Start EXERCISE MATERIAL

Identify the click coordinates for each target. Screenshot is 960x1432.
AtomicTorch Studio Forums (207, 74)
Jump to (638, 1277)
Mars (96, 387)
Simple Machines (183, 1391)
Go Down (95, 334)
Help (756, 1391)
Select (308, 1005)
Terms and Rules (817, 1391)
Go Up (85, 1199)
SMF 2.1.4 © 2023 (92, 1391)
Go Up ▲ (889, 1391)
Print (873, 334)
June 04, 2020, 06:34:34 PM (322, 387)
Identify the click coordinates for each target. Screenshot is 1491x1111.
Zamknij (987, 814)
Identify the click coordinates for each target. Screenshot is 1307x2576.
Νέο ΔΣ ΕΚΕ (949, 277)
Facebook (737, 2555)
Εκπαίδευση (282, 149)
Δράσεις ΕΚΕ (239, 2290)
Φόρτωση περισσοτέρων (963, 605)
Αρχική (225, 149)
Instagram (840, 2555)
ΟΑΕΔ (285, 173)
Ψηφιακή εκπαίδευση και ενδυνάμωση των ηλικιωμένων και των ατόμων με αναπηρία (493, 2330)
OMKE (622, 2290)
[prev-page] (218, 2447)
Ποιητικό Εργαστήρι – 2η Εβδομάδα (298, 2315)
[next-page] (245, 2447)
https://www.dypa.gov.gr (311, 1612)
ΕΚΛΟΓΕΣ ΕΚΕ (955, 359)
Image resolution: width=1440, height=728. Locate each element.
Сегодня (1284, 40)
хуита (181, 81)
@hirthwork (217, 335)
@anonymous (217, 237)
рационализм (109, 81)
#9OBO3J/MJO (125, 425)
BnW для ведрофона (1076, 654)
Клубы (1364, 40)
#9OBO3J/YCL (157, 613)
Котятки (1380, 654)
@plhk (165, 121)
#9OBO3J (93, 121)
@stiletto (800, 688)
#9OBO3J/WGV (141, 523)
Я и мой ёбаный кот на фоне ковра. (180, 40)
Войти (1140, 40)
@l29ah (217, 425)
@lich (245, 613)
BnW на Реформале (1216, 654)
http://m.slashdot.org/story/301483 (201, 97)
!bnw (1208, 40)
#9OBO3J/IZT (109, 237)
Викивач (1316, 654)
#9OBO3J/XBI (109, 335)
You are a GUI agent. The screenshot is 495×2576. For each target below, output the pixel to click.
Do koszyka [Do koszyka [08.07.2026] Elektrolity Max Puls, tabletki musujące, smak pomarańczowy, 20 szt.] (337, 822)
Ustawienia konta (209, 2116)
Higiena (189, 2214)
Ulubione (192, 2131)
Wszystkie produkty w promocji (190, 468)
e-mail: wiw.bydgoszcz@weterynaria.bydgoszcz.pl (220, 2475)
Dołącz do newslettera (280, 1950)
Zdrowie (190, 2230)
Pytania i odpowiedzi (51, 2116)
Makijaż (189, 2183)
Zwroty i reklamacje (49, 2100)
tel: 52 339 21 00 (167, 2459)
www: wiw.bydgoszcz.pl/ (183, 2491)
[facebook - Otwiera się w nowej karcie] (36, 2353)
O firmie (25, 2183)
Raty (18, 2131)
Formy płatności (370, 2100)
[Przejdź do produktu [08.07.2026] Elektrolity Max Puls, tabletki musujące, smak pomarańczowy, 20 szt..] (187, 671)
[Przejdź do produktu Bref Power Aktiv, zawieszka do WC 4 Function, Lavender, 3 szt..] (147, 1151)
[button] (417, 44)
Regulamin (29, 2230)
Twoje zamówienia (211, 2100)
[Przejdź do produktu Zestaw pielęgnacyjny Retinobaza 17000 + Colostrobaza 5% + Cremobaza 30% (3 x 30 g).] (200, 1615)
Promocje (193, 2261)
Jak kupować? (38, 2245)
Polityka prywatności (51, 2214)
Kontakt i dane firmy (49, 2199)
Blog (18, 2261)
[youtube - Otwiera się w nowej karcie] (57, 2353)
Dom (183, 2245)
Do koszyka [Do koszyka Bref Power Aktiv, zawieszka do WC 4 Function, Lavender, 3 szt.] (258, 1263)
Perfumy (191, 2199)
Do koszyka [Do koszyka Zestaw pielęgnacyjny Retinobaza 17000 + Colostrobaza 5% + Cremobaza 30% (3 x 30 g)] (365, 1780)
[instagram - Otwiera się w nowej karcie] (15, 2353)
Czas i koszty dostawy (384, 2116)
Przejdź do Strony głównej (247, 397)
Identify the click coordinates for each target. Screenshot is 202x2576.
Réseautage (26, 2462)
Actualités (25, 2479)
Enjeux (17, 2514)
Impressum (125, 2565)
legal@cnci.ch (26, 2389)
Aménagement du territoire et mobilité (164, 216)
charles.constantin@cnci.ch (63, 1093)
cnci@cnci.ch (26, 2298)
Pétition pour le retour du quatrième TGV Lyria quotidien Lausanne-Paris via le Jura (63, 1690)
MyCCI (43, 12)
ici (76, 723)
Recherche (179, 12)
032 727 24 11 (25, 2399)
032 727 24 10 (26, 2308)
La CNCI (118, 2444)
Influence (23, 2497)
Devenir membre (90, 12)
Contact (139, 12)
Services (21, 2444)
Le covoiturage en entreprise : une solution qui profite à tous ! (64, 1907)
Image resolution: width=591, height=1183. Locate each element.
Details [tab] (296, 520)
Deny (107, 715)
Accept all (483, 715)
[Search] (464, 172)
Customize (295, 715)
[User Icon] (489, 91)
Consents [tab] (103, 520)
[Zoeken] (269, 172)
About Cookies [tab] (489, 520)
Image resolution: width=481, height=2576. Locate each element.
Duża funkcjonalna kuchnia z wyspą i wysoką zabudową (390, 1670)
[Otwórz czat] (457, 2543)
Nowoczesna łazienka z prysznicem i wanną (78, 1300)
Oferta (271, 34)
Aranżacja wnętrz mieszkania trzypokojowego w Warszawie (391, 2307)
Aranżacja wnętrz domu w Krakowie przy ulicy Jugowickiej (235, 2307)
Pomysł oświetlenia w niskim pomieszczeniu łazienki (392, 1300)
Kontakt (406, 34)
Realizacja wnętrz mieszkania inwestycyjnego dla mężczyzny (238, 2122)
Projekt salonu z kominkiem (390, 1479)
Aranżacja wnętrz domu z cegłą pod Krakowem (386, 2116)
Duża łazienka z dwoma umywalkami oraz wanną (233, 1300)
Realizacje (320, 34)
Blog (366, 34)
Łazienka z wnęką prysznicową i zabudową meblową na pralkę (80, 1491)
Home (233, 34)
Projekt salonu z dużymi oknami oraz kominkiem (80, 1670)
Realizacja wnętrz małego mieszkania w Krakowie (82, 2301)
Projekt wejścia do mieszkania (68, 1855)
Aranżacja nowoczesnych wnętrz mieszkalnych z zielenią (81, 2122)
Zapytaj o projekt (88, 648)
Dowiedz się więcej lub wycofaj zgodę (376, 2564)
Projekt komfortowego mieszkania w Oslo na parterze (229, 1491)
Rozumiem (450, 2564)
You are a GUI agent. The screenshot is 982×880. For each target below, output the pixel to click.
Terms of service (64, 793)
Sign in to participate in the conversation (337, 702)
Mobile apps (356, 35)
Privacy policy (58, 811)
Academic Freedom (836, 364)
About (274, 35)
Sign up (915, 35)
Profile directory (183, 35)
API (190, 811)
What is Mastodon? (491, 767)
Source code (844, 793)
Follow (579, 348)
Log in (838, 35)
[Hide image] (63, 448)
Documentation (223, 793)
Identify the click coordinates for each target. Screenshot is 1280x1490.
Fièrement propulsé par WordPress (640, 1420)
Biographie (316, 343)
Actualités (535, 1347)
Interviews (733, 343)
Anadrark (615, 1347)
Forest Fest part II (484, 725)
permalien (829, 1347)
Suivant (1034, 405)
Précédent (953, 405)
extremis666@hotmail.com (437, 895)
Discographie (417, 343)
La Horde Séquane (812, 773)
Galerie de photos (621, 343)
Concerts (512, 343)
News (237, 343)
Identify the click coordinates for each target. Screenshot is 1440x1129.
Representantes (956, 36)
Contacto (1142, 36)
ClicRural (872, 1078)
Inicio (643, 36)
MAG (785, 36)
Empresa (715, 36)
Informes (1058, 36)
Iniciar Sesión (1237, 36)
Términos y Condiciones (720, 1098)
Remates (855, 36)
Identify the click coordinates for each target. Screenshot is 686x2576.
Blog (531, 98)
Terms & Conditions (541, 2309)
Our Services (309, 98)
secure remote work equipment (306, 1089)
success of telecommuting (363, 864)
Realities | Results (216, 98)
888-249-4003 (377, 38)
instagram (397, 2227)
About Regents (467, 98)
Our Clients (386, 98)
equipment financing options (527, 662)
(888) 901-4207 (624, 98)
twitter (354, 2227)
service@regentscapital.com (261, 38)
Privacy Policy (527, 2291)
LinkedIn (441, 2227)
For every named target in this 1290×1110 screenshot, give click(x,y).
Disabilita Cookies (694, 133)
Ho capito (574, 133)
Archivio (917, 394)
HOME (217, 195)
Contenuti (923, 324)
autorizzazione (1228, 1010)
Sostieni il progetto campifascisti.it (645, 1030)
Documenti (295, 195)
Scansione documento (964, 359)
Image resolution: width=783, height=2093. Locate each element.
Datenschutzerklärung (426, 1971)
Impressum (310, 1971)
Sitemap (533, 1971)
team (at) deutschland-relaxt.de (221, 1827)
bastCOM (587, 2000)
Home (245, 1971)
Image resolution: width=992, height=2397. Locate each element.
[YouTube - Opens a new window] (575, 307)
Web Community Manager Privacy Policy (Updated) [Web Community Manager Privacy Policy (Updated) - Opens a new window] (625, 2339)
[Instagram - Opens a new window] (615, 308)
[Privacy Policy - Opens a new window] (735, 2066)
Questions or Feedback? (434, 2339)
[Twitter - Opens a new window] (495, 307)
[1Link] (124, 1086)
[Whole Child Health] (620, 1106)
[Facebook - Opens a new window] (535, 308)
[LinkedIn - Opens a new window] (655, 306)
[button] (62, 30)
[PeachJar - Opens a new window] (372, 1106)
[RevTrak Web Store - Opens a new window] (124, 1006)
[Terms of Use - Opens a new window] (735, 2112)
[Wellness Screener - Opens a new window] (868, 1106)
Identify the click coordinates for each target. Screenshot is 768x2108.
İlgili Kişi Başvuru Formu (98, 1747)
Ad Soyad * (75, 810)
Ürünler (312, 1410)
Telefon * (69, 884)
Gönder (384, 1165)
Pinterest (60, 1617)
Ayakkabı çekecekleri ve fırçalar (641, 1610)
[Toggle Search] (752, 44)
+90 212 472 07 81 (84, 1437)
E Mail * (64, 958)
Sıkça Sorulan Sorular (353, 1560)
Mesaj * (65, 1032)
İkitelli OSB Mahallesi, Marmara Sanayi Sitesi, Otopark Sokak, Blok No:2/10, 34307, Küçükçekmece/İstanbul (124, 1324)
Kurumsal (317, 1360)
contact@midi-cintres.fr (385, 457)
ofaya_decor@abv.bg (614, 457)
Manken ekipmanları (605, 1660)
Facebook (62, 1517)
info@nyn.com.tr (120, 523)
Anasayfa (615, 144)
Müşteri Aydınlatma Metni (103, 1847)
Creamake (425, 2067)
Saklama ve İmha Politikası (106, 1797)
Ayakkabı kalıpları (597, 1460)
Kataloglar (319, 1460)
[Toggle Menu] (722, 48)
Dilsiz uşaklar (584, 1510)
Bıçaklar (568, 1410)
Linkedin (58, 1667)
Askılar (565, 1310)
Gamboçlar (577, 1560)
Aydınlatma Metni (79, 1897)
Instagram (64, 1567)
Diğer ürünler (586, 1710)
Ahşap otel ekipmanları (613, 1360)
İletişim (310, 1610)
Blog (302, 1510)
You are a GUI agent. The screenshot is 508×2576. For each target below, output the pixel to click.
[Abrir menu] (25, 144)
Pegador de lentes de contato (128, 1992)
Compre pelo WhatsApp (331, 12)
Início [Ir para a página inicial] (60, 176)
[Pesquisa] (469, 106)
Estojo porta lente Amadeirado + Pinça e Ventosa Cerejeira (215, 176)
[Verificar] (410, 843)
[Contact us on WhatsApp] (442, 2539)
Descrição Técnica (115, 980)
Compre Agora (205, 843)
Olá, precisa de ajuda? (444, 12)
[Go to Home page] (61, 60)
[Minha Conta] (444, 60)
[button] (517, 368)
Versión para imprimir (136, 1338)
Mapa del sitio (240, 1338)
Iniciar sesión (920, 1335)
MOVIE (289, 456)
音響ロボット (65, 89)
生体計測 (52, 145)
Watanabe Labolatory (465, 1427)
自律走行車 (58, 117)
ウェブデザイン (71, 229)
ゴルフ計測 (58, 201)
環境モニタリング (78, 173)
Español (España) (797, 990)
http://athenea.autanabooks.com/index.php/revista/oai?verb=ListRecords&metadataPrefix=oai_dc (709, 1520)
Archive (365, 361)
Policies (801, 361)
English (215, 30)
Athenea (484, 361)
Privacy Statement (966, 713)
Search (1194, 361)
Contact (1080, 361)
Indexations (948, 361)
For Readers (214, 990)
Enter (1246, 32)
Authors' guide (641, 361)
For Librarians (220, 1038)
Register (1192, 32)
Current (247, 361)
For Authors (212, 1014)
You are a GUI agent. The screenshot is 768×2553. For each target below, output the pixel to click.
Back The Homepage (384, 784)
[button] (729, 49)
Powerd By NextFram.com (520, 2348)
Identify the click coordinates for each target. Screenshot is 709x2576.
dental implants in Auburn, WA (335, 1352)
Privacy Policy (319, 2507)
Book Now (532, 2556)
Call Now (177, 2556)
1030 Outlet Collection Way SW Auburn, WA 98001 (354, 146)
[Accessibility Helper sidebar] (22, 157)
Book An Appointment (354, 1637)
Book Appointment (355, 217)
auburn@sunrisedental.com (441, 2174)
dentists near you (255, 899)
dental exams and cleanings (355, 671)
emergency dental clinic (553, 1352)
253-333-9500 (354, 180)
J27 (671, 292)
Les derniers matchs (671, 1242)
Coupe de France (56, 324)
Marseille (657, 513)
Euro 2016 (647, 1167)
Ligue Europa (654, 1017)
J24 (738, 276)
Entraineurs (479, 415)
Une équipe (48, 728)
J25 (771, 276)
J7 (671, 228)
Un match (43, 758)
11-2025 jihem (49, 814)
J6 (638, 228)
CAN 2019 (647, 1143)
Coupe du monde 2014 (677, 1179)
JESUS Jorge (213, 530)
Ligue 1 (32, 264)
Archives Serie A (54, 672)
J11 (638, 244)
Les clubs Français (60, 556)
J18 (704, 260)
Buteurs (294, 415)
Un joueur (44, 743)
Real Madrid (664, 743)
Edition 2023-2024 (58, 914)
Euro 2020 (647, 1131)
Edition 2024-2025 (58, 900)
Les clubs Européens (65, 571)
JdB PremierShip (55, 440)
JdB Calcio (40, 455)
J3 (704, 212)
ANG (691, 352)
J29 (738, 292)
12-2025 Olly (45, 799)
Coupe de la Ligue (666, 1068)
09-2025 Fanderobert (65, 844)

End EXERCISE MATERIAL

WHAT TO WORK ON: Put everything in the material from the line containing "Contact (1080, 361)" down to the line containing "Book Appointment (355, 217)", both included, into a JSON list of strings with one string per line and blank lines left out.

EXPECTED OUTPUT:
[
  "Contact (1080, 361)",
  "Indexations (948, 361)",
  "For Readers (214, 990)",
  "Enter (1246, 32)",
  "Authors' guide (641, 361)",
  "For Librarians (220, 1038)",
  "Register (1192, 32)",
  "Current (247, 361)",
  "For Authors (212, 1014)",
  "You are a GUI agent. The screenshot is 768×2553. For each target below, output the pixel to click.",
  "Back The Homepage (384, 784)",
  "[button] (729, 49)",
  "Powerd By NextFram.com (520, 2348)",
  "Identify the click coordinates for each target. Screenshot is 709x2576.",
  "dental implants in Auburn, WA (335, 1352)",
  "Privacy Policy (319, 2507)",
  "Book Now (532, 2556)",
  "Call Now (177, 2556)",
  "1030 Outlet Collection Way SW Auburn, WA 98001 (354, 146)",
  "[Accessibility Helper sidebar] (22, 157)",
  "Book An Appointment (354, 1637)",
  "Book Appointment (355, 217)"
]